Last month External Relations Minister Ian Gorst announced that Jersey was following the UK by introducing a ‘settled-status' scheme, under which non-British and Irish EU nationals would need to register to retain their right to live and work here.

They would also be able to continue to bring close family members, such as spouses, children and parents, here after the post Brexit transition period ends in December 2020.

Anyone registered under the scheme, which will run online and operate from the end of the year, would be subject to stricter checks on identity, length of residency and criminal background.

It's almost amusing to note just how much places like Jersey really are part of the UK when they have to so closely replicate what the UK is doing as a result of Brexit. But what was much more interesting was the fact that they also reported that:

External Relations director David Walwyn [has] said that Jersey had a higher proportion of workers who would be affected than the UK.

‘Twenty-five per cent of the Jersey workforce come from 26 EU countries and aren't UK or southern Irish nationals,' he said.

‘That's about 20,000 to 22,000 people. That will be one area where you as employers should encourage staff to register.'

The official population of Jersey's 100,000 at present. What that means is that over 20% of its current population are EU migrants.  In comparison, the UK has a population of 2.9 million people with EU nationality, or 4.5% of its population. The disparity cannot be chance.

I know Jersey well enough to know that not all those with EU nationality will be working in high-powered jobs in the finance industry: there are, for example, quite a number of Portuguese on the island undertaking jobs on very low pay. But that is a situation replicated in the UK. So the disparity has to come down, in large part, to the activities of the finance industry which makes up more than 50% of Jersey's GDP.

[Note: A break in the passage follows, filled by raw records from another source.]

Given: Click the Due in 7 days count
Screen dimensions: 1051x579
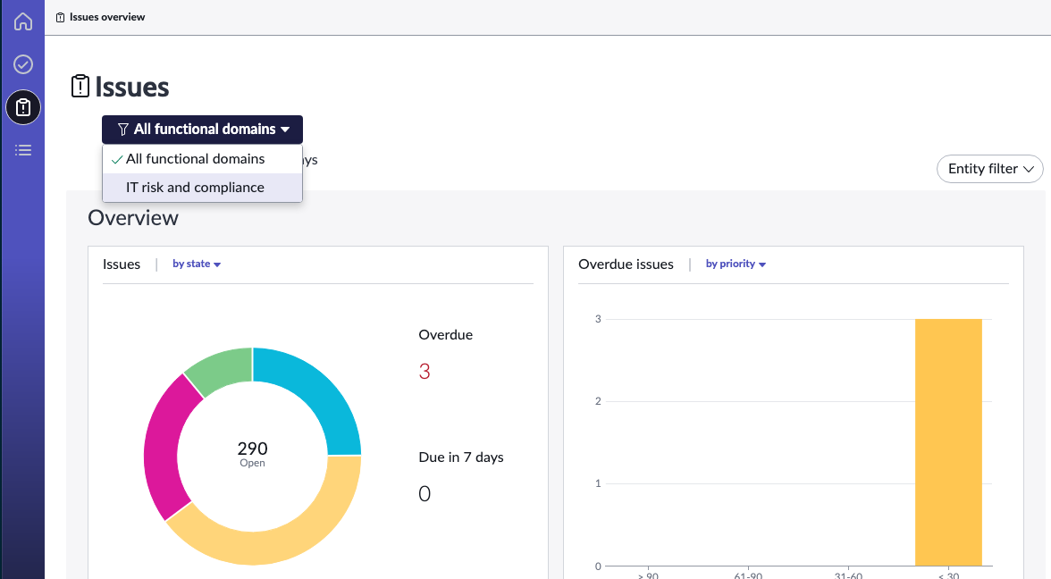Looking at the screenshot, I should [x=425, y=494].
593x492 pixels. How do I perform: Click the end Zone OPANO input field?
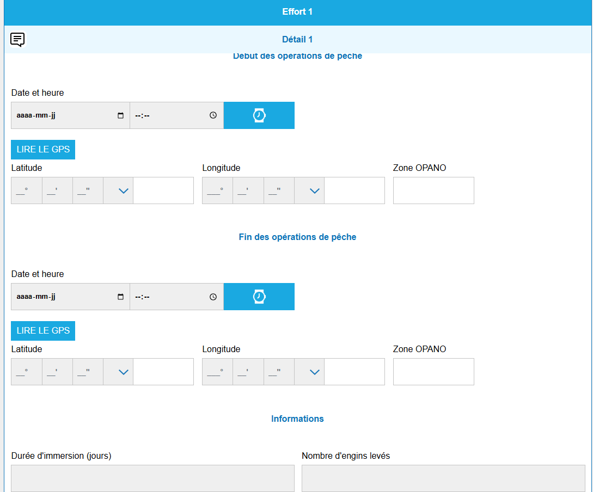[433, 372]
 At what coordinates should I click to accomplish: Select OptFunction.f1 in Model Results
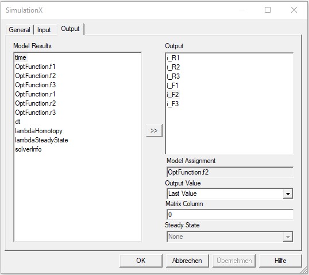(35, 67)
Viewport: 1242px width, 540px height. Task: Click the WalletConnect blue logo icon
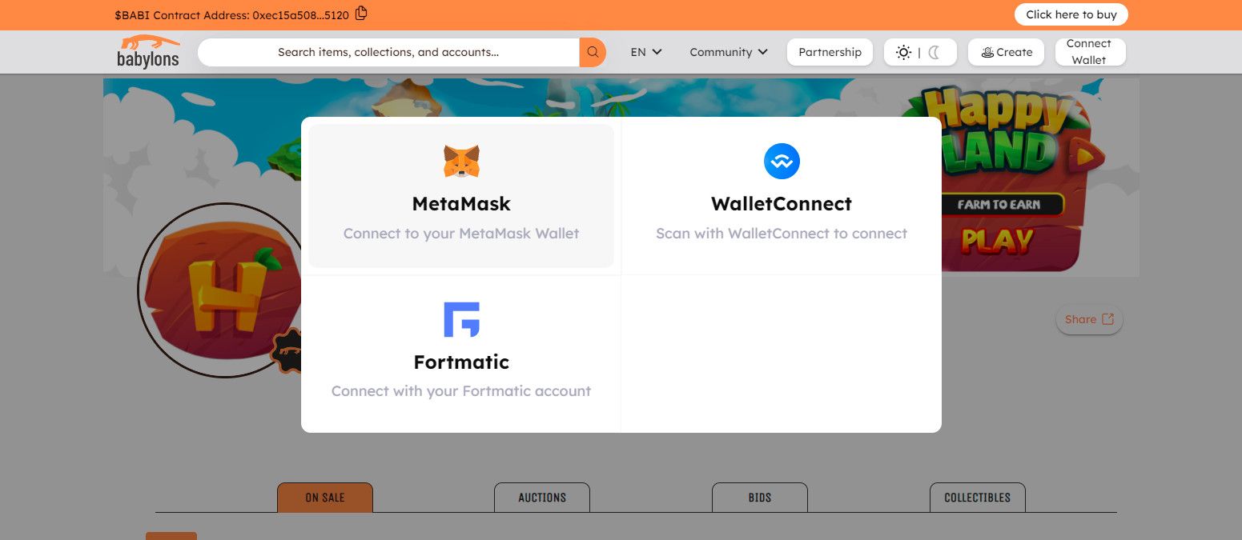coord(782,162)
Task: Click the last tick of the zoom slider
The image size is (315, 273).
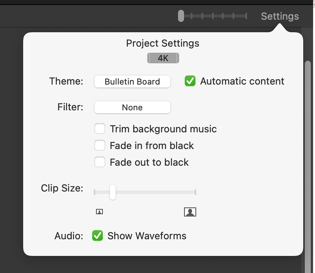Action: pos(246,16)
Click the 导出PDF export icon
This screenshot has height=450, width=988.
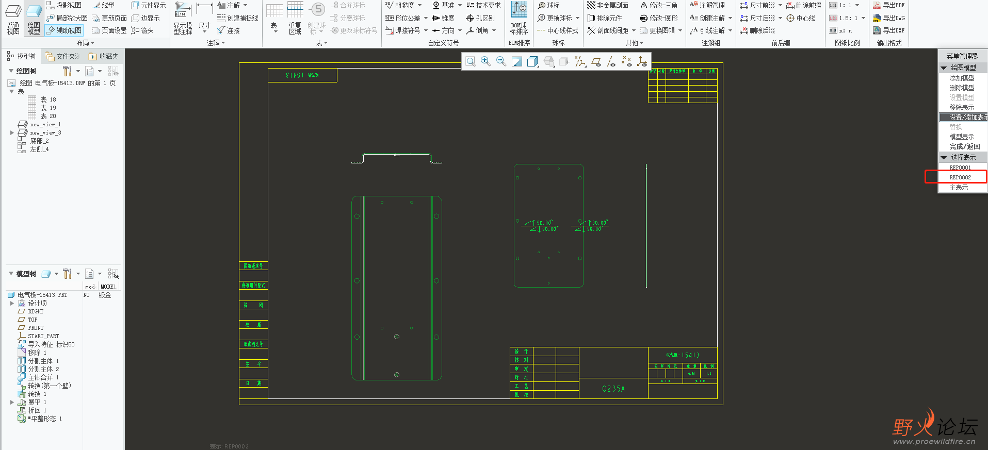click(888, 5)
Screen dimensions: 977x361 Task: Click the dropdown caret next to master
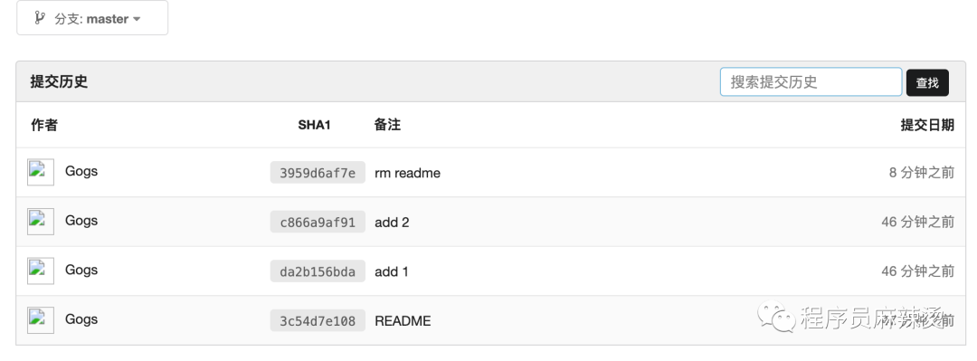click(137, 19)
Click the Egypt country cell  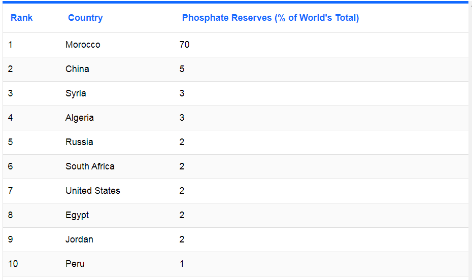77,215
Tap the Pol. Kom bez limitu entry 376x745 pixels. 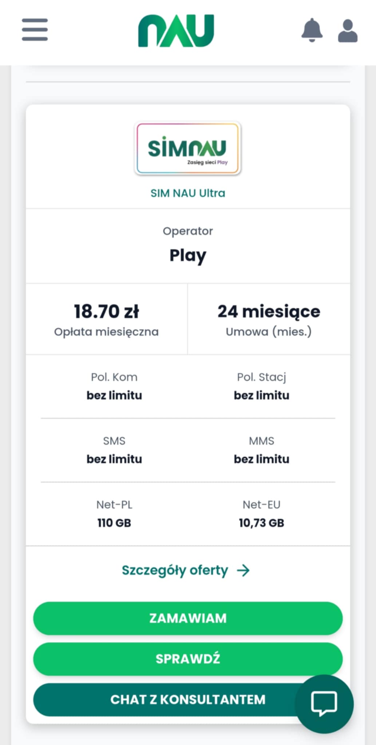click(x=114, y=395)
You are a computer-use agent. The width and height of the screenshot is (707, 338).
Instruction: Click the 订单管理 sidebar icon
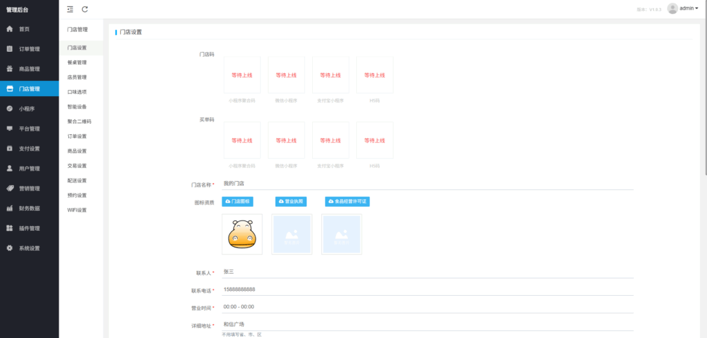pyautogui.click(x=10, y=49)
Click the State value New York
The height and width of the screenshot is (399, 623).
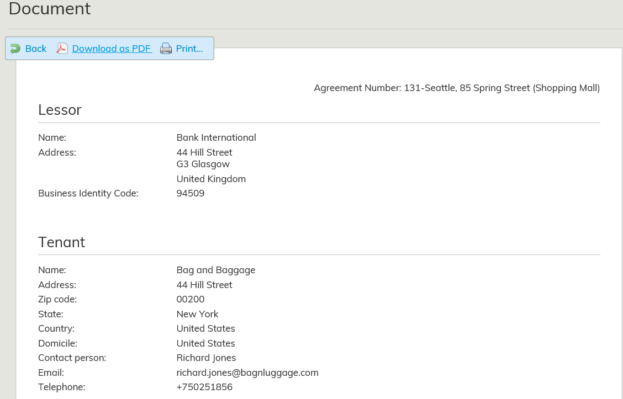coord(197,314)
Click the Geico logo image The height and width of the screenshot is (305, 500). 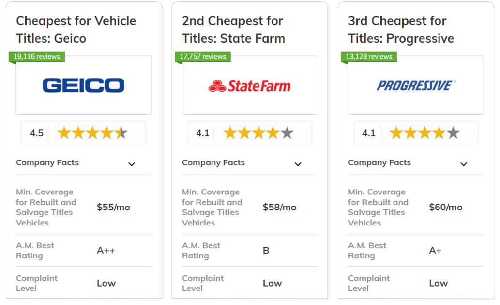point(84,85)
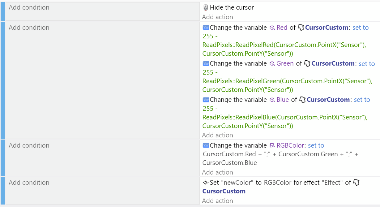Click the Var icon of the Red variable action
Viewport: 380px width, 207px height.
pyautogui.click(x=206, y=28)
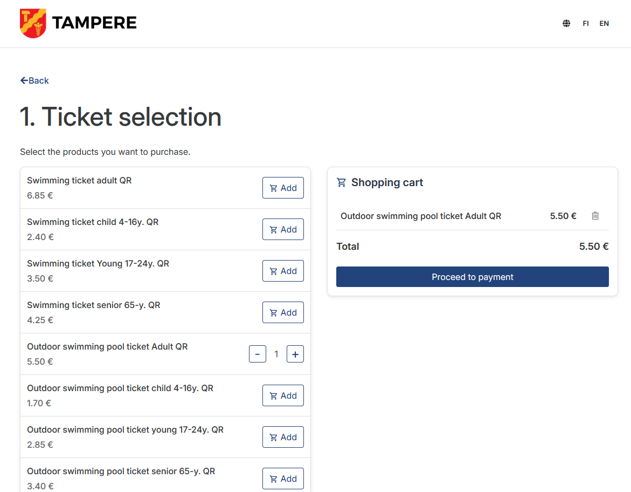Click Outdoor swimming pool ticket Adult QR cart item

pos(421,216)
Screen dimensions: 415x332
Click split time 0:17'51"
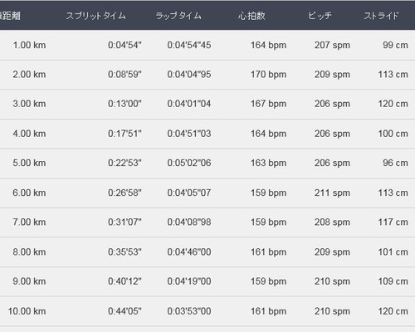click(x=125, y=134)
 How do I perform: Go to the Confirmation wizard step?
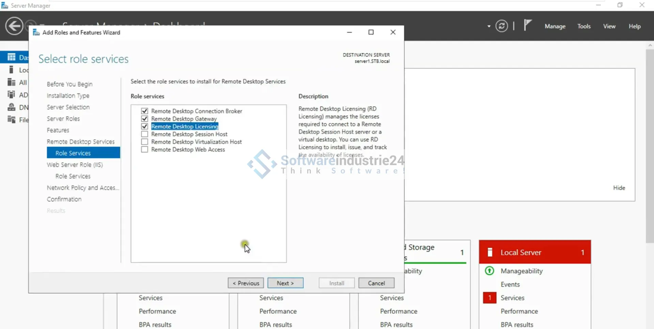tap(64, 199)
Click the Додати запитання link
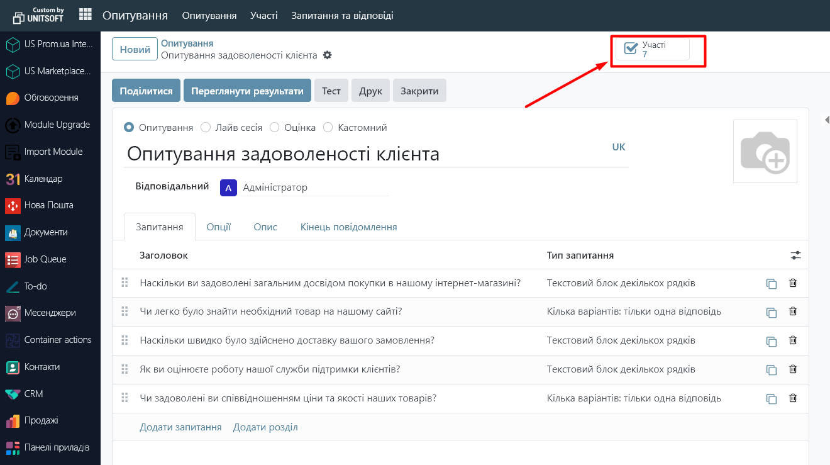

As many in Jersey know all too well, the finance industry is not some local initiative operated for the islands benefit by those with long-term association with the island.  In fact, it is almost anything but that.  Add in those who might have UK or Irish nationality to those from the EU  who are simple 'fly by nights' come to exploit the  offshore opportunity that Jersey provides for personal career or financial gain,  to see is an island whose supposedly offshore finance sector is in fact  very largely run by persons from the very places whose tax systems it is deliberately designed to undermine.

To put it another way, this is not a Jersey enterprise. And it is not for the benefit of Jersey. This is an activity that occupies Jersey for the benefit of the finance industry.

Jersey knows about occupation.

And I am well aware that there are those in the island who do think its time that its occupation should come to an end.

I suspect they may have to wait a while as yet. Jersey's occupiers are not going to let their good time go for the sake of something like Brexit.